The ink_cov device returns the ink coverage. We don’t need an output file, so writing -o – suppresses an output, -q drops further unnecessary output on the command line. A difference between the coverages of the original and the converted file indicates a successful conversion. The output is presented in percentages of the ink color coverages, where the color order is C-M-Y-K:

16.91194 17.45447 13.95750 17.35352 CMYK OK
16.87010 17.41236 13.92877 17.41771 CMYK OK

The first line shows the file coverage of the original file, the second line the output for the converted file.
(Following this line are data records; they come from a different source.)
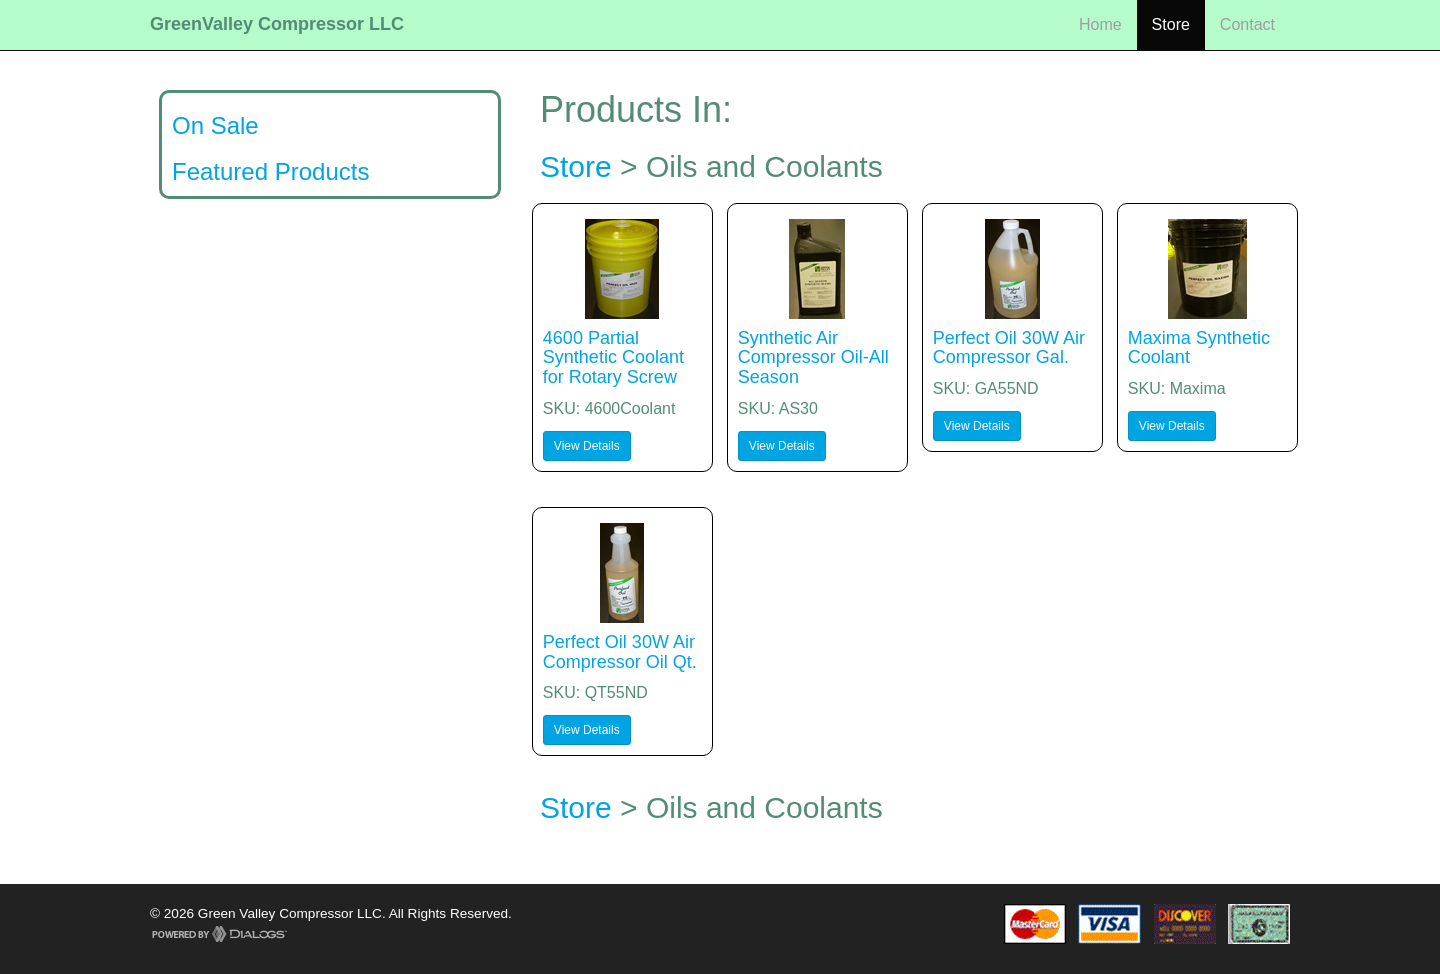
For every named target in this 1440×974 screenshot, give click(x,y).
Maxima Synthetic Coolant (1199, 348)
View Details (587, 446)
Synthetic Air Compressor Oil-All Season (813, 358)
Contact (1247, 24)
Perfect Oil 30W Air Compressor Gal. (1009, 348)
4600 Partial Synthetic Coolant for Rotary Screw (613, 358)
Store (1171, 24)
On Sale (215, 125)
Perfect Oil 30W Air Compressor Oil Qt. (620, 652)
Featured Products (270, 171)
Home (1100, 24)
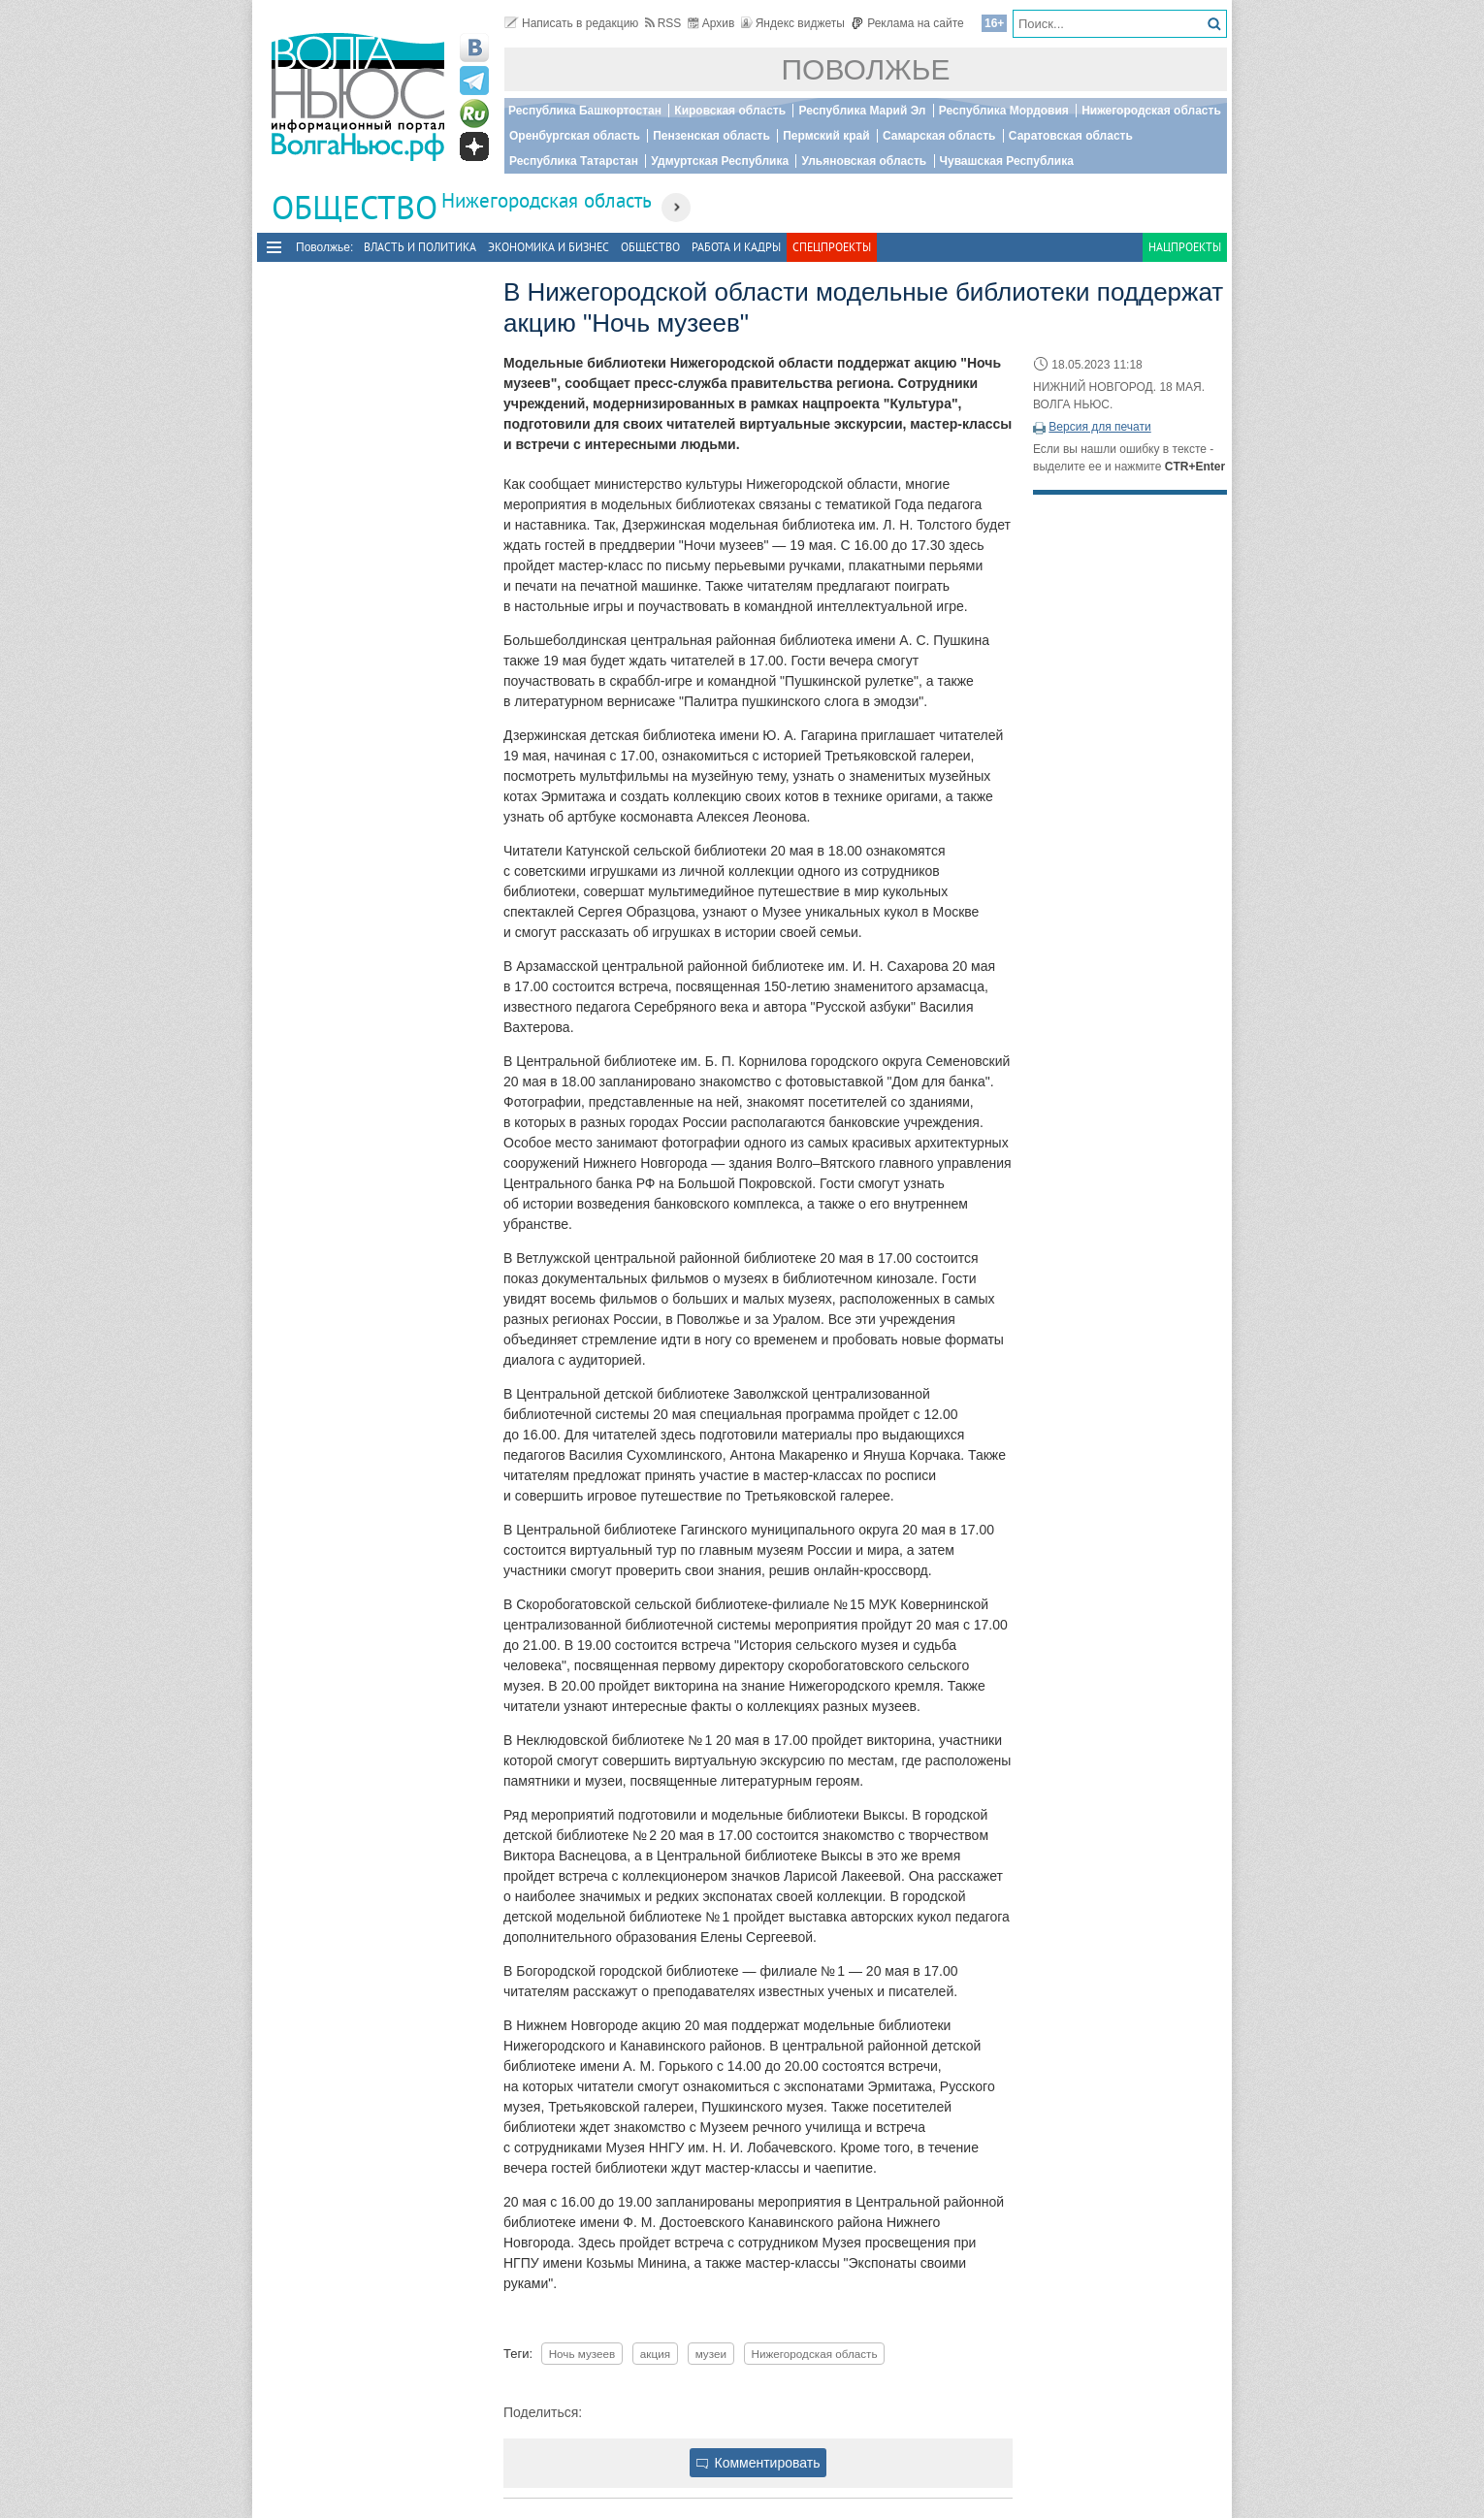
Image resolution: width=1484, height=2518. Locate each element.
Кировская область (730, 110)
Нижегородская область (1151, 110)
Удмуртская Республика (720, 161)
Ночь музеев (582, 2353)
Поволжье (866, 69)
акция (655, 2353)
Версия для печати (1099, 427)
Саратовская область (1071, 136)
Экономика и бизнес (548, 247)
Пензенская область (711, 136)
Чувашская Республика (1007, 161)
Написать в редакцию (571, 23)
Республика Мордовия (1004, 110)
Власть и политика (420, 247)
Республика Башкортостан (584, 110)
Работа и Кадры (736, 247)
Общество (650, 247)
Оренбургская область (574, 136)
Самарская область (939, 136)
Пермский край (826, 136)
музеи (710, 2353)
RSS (663, 23)
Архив (711, 23)
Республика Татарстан (573, 161)
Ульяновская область (863, 161)
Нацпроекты (1184, 247)
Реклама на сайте (907, 23)
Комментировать (758, 2462)
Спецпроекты (831, 247)
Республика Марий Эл (861, 110)
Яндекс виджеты (793, 23)
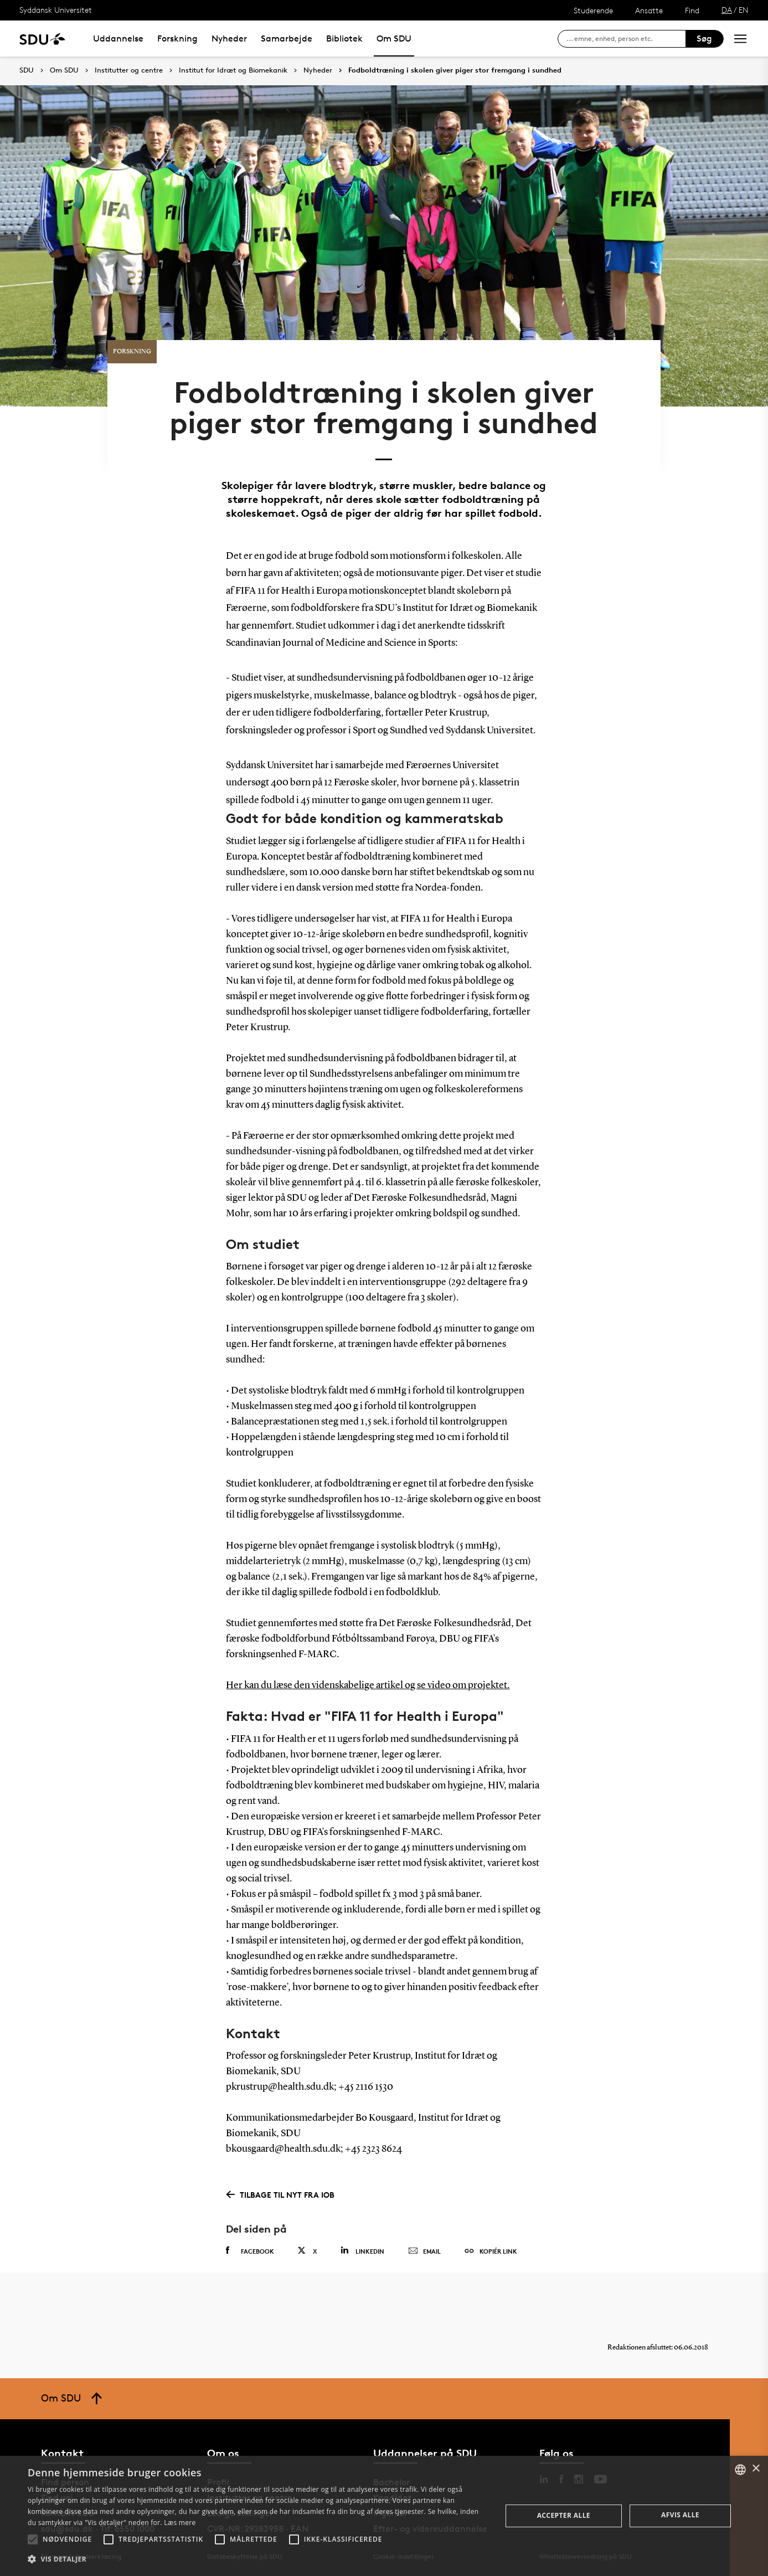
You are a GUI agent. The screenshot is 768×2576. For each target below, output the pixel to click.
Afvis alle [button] (680, 2515)
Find (692, 10)
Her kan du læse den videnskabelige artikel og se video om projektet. (367, 1685)
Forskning (177, 38)
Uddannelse (118, 38)
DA (726, 9)
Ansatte (649, 10)
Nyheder (229, 38)
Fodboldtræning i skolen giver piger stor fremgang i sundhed (454, 70)
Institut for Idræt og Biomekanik (233, 70)
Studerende (593, 10)
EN (744, 9)
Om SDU (394, 38)
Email (424, 2251)
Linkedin (362, 2250)
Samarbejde (286, 38)
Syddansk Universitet (55, 9)
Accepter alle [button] (563, 2515)
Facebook (250, 2250)
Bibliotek (344, 38)
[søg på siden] (625, 38)
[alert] (384, 2516)
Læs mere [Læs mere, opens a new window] (179, 2522)
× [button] (755, 2469)
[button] (33, 2539)
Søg (704, 38)
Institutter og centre (129, 70)
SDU (26, 70)
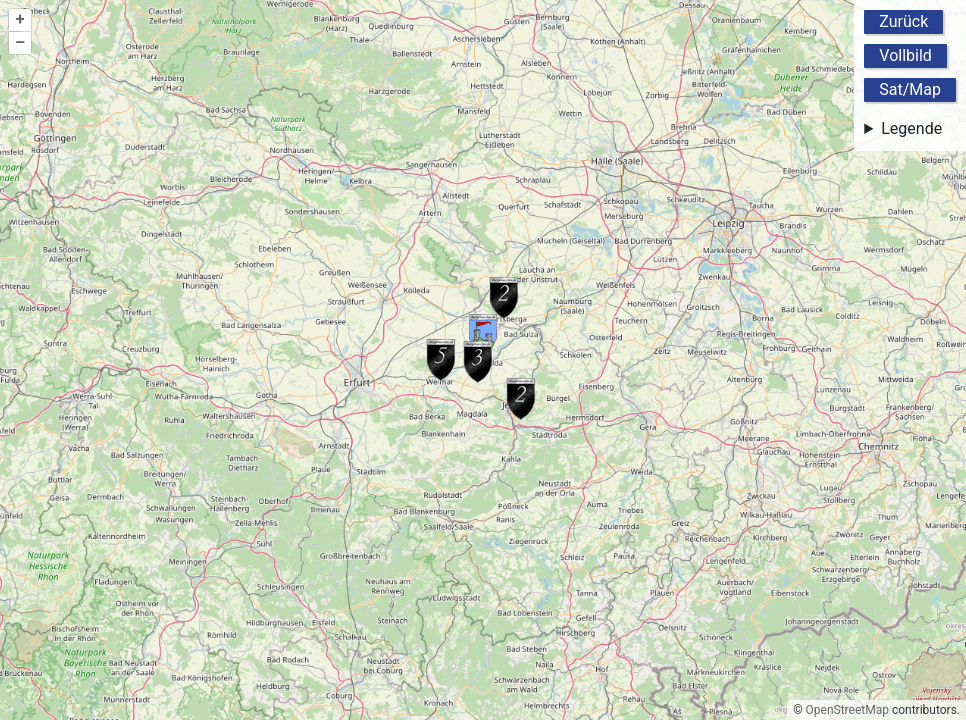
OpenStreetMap (847, 710)
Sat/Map (910, 89)
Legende (911, 128)
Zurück (903, 21)
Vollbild (905, 55)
Another option is, again, the use of ImageMagick. With the compare tool writing the command

compare original.eps converted.eps diff.eps

we can generate a diff-file – in this case an EPS, but we could also use another file format – where all points with differing values in the original and converted images are marked red. For better interpretation the original image is inserted gray-colored in the background.
In the graphic on the right, you can only observe the red marking and the image in the background. If the red marks were less, you would see that the background image is grayed.

Closing Statement

I hope, this will be useful for anyone someday. I experimented a lot and I hope, I made no mistakes. Concluding, here is the list of software and versions used; you see I focused on the command line:

  • GIMP 2.8.10-1
  • Inkscape 0.48.5-2
  • ImageMagick
  • Ghostscript 9.14-1

Of course, there are also ways of handling conversion with ICC profiles in Ghostscript and ImageMagick, but this to much for now. There is a screencast for Inkscape related stuff, which explains ImageMagick conversion with ICC profiles as well as another CMYK conversion tool.